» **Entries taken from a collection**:

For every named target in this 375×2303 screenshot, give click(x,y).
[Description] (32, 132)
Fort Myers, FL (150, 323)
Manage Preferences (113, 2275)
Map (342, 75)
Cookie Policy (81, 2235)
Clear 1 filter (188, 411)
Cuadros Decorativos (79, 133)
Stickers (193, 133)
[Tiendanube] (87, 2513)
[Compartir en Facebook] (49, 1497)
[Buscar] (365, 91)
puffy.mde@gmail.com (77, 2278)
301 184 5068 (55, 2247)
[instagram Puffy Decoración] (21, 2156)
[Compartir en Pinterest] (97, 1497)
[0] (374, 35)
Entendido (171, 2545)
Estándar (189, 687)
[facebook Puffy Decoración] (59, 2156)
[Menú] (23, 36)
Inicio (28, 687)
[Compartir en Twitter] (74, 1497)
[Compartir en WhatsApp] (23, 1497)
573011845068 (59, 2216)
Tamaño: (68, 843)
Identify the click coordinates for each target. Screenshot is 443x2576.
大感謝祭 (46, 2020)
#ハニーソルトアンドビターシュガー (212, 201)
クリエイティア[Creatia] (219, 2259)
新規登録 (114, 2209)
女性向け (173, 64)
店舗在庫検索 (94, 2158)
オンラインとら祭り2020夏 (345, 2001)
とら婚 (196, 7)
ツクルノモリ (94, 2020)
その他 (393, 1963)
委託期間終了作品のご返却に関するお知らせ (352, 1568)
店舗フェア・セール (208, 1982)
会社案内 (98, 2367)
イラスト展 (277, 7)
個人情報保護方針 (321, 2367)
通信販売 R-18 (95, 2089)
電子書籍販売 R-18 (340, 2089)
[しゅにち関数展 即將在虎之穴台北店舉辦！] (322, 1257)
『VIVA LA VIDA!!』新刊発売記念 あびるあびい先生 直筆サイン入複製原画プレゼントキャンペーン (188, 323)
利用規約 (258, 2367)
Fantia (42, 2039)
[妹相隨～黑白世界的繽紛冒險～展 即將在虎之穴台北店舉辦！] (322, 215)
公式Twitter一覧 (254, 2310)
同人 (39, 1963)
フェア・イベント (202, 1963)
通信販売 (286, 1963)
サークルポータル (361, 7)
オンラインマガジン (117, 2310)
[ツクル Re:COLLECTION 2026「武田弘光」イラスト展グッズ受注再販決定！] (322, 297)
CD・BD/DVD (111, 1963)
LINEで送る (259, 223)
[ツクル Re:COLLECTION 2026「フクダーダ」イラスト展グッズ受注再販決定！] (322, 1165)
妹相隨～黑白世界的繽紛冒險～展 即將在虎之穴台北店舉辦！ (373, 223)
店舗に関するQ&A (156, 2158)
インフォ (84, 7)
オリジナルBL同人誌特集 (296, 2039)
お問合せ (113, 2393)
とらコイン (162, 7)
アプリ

» **What is needed**:
A faithful retyping of every entry above is the task.

» **The answer**:
For every named target in this 375×2303 screenshot, give click(x,y).
[Description] (32, 132)
Fort Myers, FL (150, 323)
Manage Preferences (113, 2275)
Map (342, 75)
Cookie Policy (81, 2235)
Clear 1 filter (188, 411)
Cuadros Decorativos (79, 133)
Stickers (193, 133)
[Tiendanube] (87, 2513)
[Compartir en Facebook] (49, 1497)
[Buscar] (365, 91)
puffy.mde@gmail.com (77, 2278)
301 184 5068 (55, 2247)
[instagram Puffy Decoración] (21, 2156)
[Compartir en Pinterest] (97, 1497)
[0] (374, 35)
Entendido (171, 2545)
Estándar (189, 687)
[facebook Puffy Decoración] (59, 2156)
[Menú] (23, 36)
Inicio (28, 687)
[Compartir en Twitter] (74, 1497)
[Compartir en WhatsApp] (23, 1497)
573011845068 (59, 2216)
Tamaño: (68, 843)
Identify the click coordinates for each target. Screenshot is 443x2576.
大感謝祭 (46, 2020)
#ハニーソルトアンドビターシュガー (212, 201)
クリエイティア[Creatia] (219, 2259)
新規登録 (114, 2209)
女性向け (173, 64)
店舗在庫検索 (94, 2158)
オンラインとら祭り2020夏 (345, 2001)
とら婚 (196, 7)
ツクルノモリ (94, 2020)
その他 (393, 1963)
委託期間終了作品のご返却に関するお知らせ (352, 1568)
店舗フェア・セール (208, 1982)
会社案内 (98, 2367)
イラスト展 (277, 7)
個人情報保護方針 (321, 2367)
通信販売 R-18 (95, 2089)
電子書籍販売 R-18 (340, 2089)
[しゅにち関数展 即將在虎之穴台北店舉辦！] (322, 1257)
『VIVA LA VIDA!!』新刊発売記念 あびるあびい先生 直筆サイン入複製原画プレゼントキャンペーン (188, 323)
利用規約 (258, 2367)
Fantia (42, 2039)
[妹相隨～黑白世界的繽紛冒險～展 即將在虎之穴台北店舉辦！] (322, 215)
公式Twitter一覧 (254, 2310)
同人 (39, 1963)
フェア・イベント (202, 1963)
通信販売 (286, 1963)
サークルポータル (361, 7)
オンラインマガジン (117, 2310)
[ツクル Re:COLLECTION 2026「武田弘光」イラスト展グッズ受注再販決定！] (322, 297)
CD・BD/DVD (111, 1963)
LINEで送る (259, 223)
[ツクル Re:COLLECTION 2026「フクダーダ」イラスト展グッズ受注再販決定！] (322, 1165)
妹相隨～黑白世界的繽紛冒險～展 即將在虎之穴台北店舉辦！ (373, 223)
店舗に関するQ&A (156, 2158)
インフォ (84, 7)
オリジナルBL同人誌特集 (296, 2039)
お問合せ (113, 2393)
とらコイン (162, 7)
アプリ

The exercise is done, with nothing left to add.